Während sich die Mechaniker nach einer kurzen Schulung nun langsam an die neue Diagnosehilfe gewöhnen, hat man in der ADAC-Zentrale schon weitere Pläne: Neue Dienste wie der Batterieservice, bei dem man erstmals selbst Autoteile verkauft, sollen über die Tablets abgewickelt werden. Auch die Abrechnung von Leistungen, die bislang händisch und im Nachhinein erfolgt, soll über die Rechner digitalisiert und automatisiert werden. Derzeit wird die entsprechende Anwendung dafür entwickelt, sie soll noch in diesem Jahr getestet werden.
Pannenstatistik bald in Echtzeit
Ein weiteres Ziel ist es, die Auto-PCs als Rückgrat eines verbandsübergreifenden Wissensmanagements zu etablieren. Schulungs- und Anleitungsprogramme sind bereits mit der Datenbank verzahnt und öffnen sich bei der Eingabe bestimmter Fehlermeldungen automatisch. Und wo früher meterlange Papierschlagen ausgewertet werden mussten, um etwa die Pannenstatistik zu erstellen, liegen heute der Zentrale die Echtdaten aus den Tablets digital vor.

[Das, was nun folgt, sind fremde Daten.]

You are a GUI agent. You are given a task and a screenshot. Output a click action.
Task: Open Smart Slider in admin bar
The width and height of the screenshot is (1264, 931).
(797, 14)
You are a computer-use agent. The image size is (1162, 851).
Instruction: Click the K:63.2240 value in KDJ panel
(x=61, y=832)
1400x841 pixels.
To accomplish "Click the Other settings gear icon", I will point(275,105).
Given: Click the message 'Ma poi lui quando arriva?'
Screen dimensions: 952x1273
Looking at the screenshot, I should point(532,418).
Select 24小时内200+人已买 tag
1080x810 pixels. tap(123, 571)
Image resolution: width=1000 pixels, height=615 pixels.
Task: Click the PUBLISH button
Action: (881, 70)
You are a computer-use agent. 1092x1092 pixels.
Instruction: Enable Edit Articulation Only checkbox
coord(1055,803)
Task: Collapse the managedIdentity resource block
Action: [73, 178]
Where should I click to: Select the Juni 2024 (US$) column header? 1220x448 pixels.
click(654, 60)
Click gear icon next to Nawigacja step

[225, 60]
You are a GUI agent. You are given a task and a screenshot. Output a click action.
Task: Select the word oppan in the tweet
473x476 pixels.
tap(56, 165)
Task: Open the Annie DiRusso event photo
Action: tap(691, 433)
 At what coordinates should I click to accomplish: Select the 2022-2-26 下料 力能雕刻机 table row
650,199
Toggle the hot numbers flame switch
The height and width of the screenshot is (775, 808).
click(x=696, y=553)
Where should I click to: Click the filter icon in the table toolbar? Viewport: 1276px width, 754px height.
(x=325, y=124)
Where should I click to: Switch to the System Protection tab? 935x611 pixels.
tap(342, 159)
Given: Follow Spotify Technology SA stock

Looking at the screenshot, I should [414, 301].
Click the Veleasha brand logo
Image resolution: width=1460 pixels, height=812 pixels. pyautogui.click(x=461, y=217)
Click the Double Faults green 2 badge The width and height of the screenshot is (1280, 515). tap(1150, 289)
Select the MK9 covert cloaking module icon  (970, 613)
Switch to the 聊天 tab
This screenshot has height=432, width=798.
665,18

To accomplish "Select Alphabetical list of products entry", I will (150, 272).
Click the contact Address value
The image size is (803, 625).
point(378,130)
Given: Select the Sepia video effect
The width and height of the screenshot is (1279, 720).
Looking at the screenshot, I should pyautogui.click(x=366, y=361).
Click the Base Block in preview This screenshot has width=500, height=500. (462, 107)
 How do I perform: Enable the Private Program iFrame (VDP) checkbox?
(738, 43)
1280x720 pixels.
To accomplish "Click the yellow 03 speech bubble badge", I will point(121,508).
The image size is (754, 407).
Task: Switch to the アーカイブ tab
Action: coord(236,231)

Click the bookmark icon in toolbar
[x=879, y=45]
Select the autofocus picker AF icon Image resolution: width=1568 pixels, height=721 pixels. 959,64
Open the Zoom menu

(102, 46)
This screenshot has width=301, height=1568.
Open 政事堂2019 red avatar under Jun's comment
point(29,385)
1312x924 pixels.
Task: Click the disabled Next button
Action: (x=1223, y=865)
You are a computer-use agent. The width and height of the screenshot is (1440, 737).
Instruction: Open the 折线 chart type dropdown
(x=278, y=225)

Auch in der Fahrzeugkommunikation werden die Tablet PCs wichtig. Schritt für Schritt löst die Straßenwacht das analoge Kommunikationsnetz, mit dem noch 600 Fahrzeuge arbeiten, ab. Die Zukunft heißt GPRS: Nicht nur der Datenverkehr, etwa beim Aufspielen von Software-Updates oder bei der Übertragung von Auftragsformularen, wird dann kabellos über das Mobilfunknetz geregelt. Auch die alten Funkgeräte werden durch das konvergente Sprach-Datennetz ersetzt.